#### EXERCISE:
Return every line of the data below word for word, leaving out the pictures.

────────────────

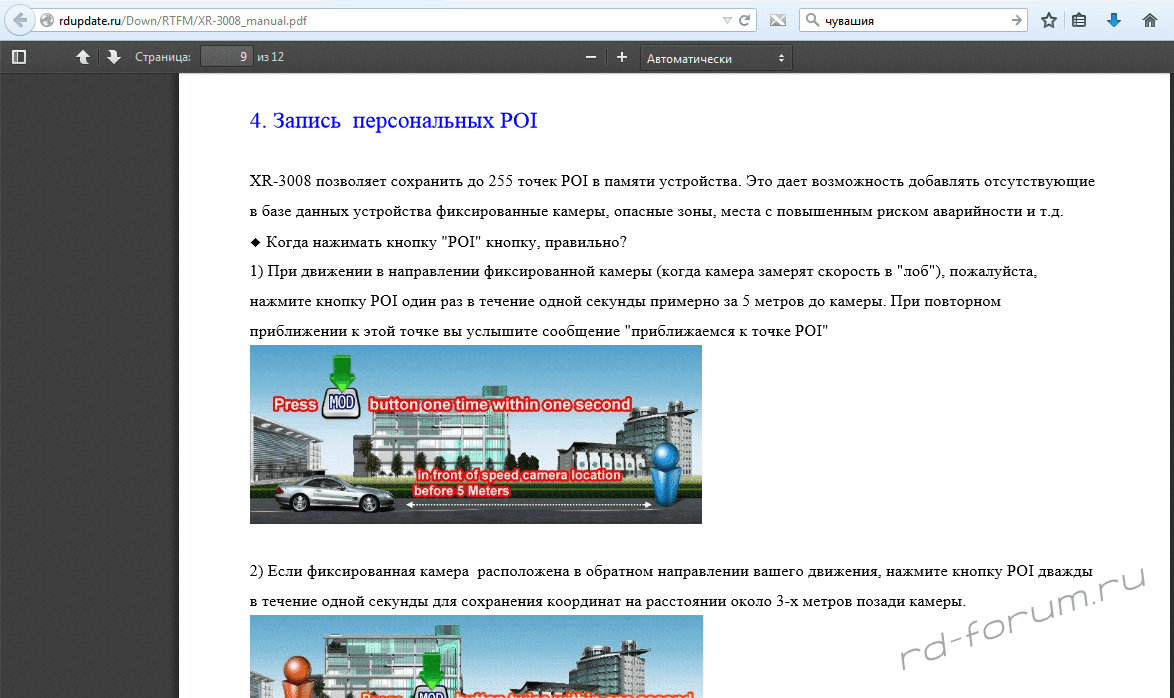Viewport: 1174px width, 698px height.
Task: Zoom in using the plus button
Action: pyautogui.click(x=622, y=57)
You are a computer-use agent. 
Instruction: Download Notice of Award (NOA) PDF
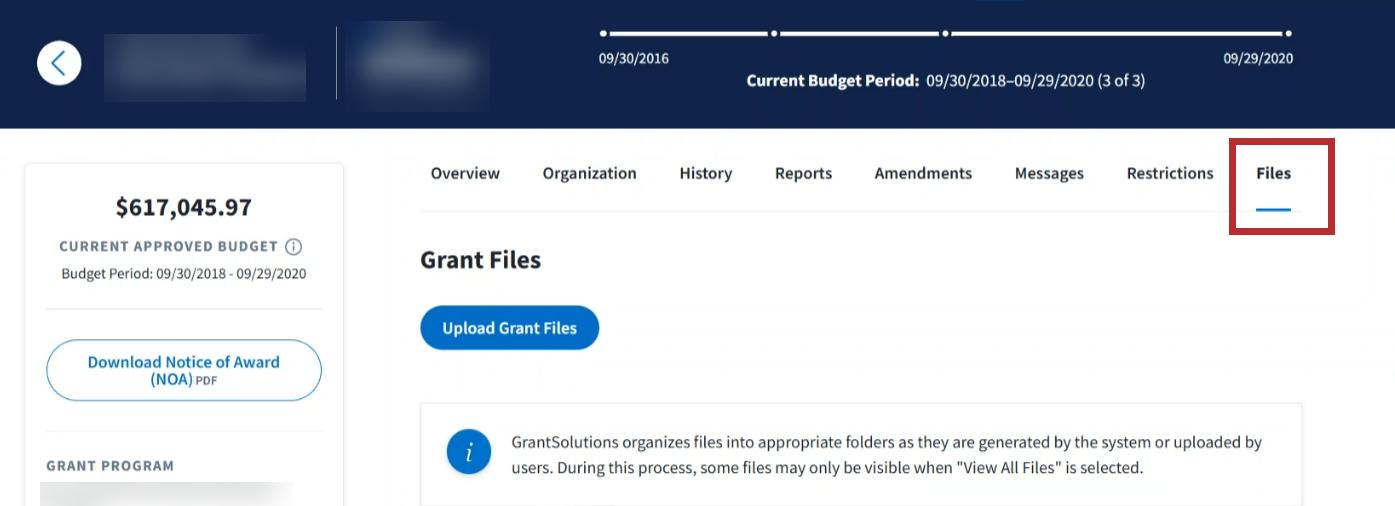point(184,370)
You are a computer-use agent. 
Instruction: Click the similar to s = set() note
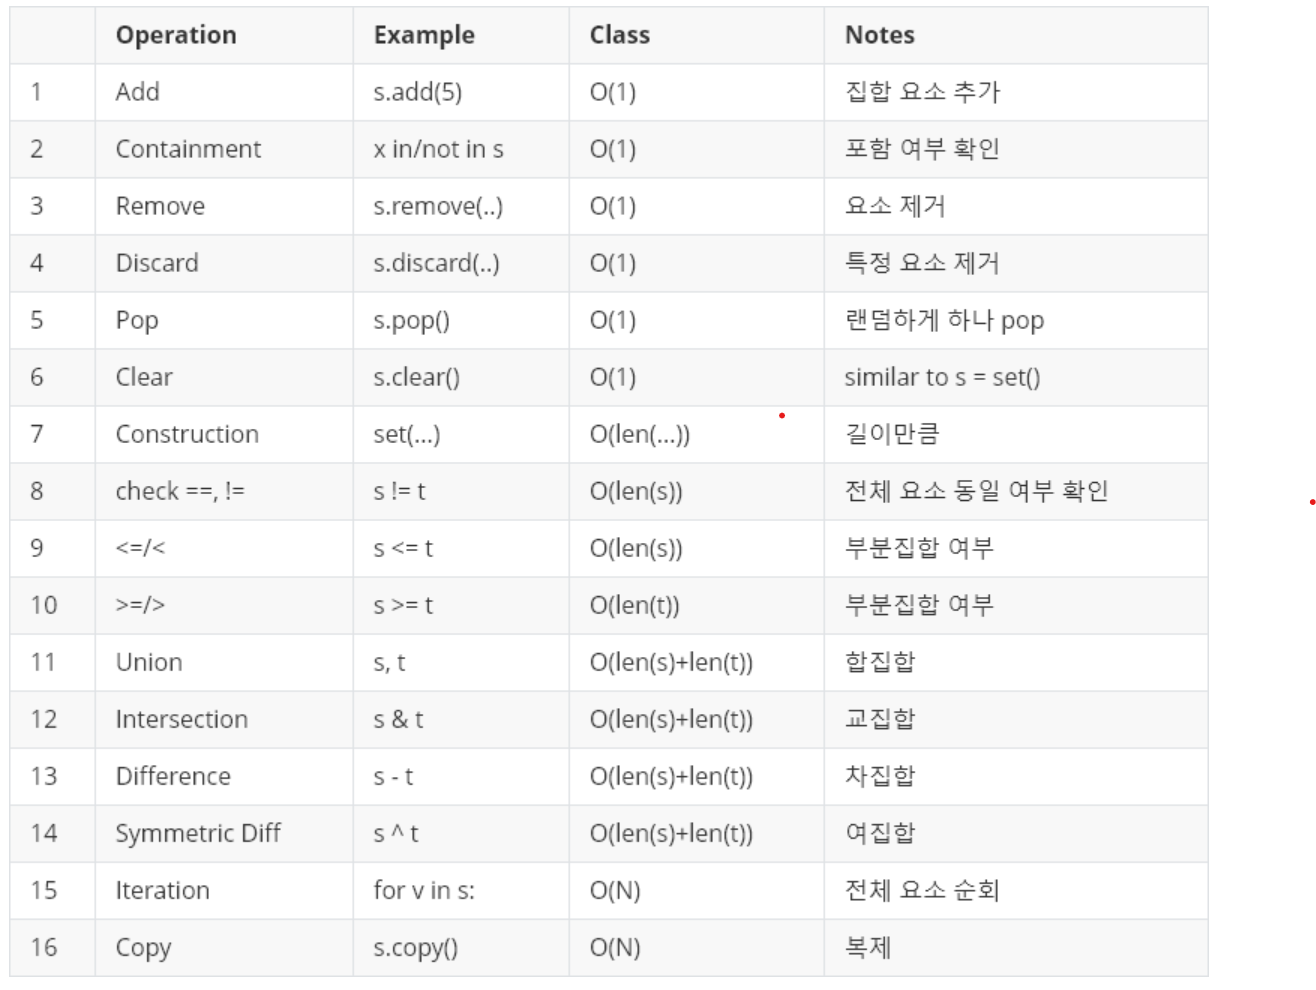(x=942, y=377)
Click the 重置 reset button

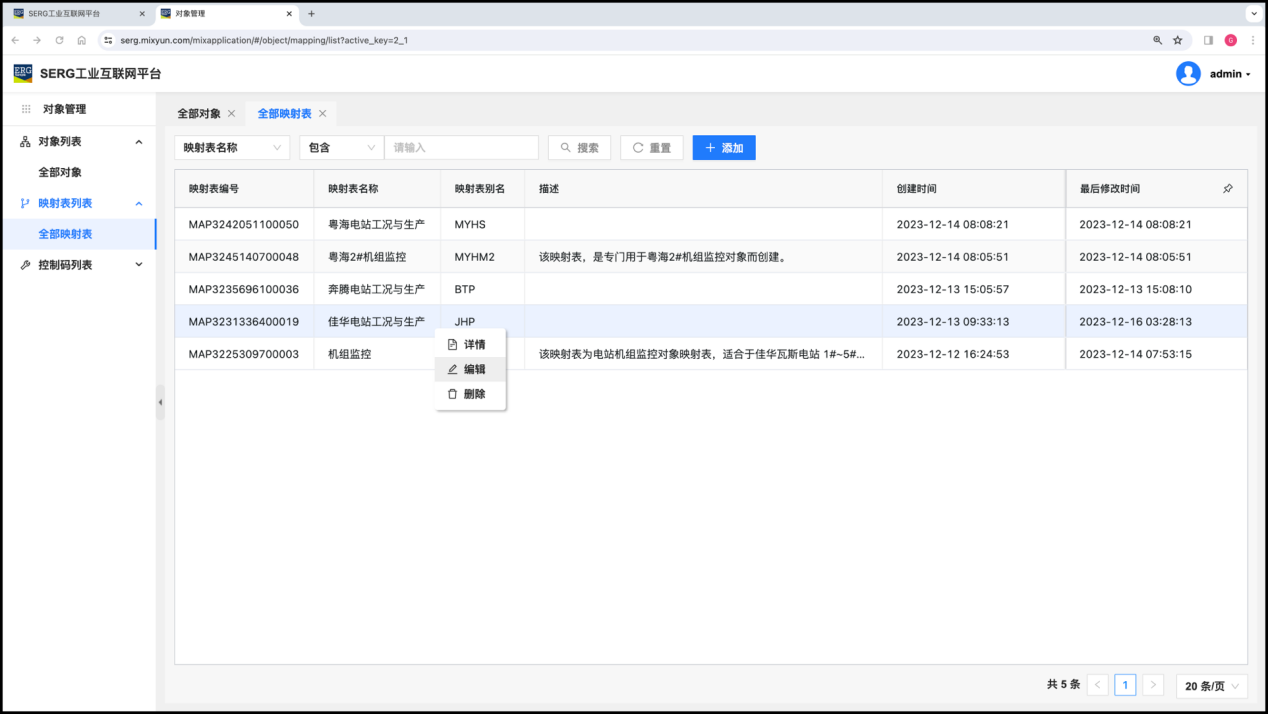coord(651,148)
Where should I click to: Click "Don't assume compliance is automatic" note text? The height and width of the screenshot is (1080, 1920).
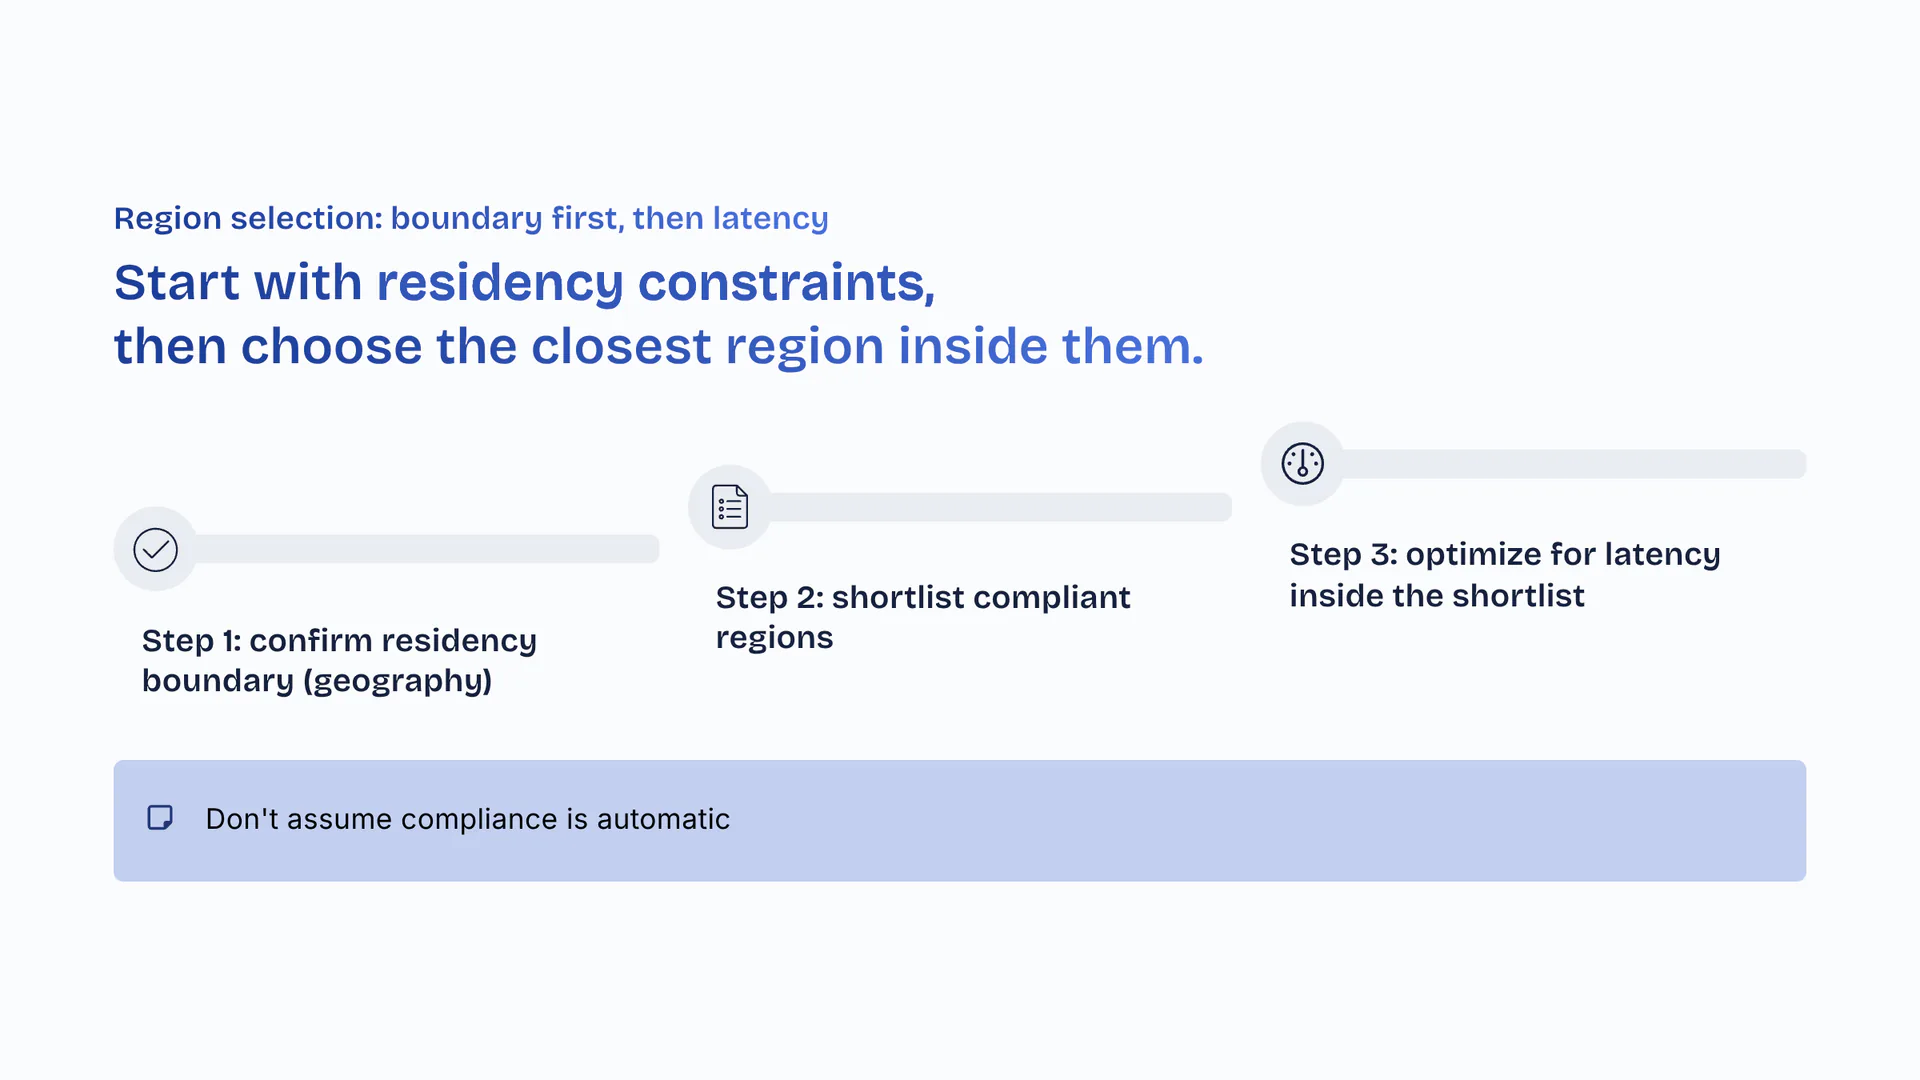(x=467, y=819)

────────────────

#### SOLUTION FOR THIS TASK:
Viewport: 1174px width, 698px height.
Task: Zoom in using the plus button
Action: pyautogui.click(x=622, y=57)
You are a computer-use agent. 
Instruction: Download Notice of Award (NOA) PDF
point(184,370)
You are a computer-use agent. 
Instruction: Click the similar to s = set() note
(x=942, y=377)
Click the 重置 reset button

coord(651,148)
Where should I click to: Click "Don't assume compliance is automatic" note text? The height and width of the screenshot is (1080, 1920).
(x=467, y=819)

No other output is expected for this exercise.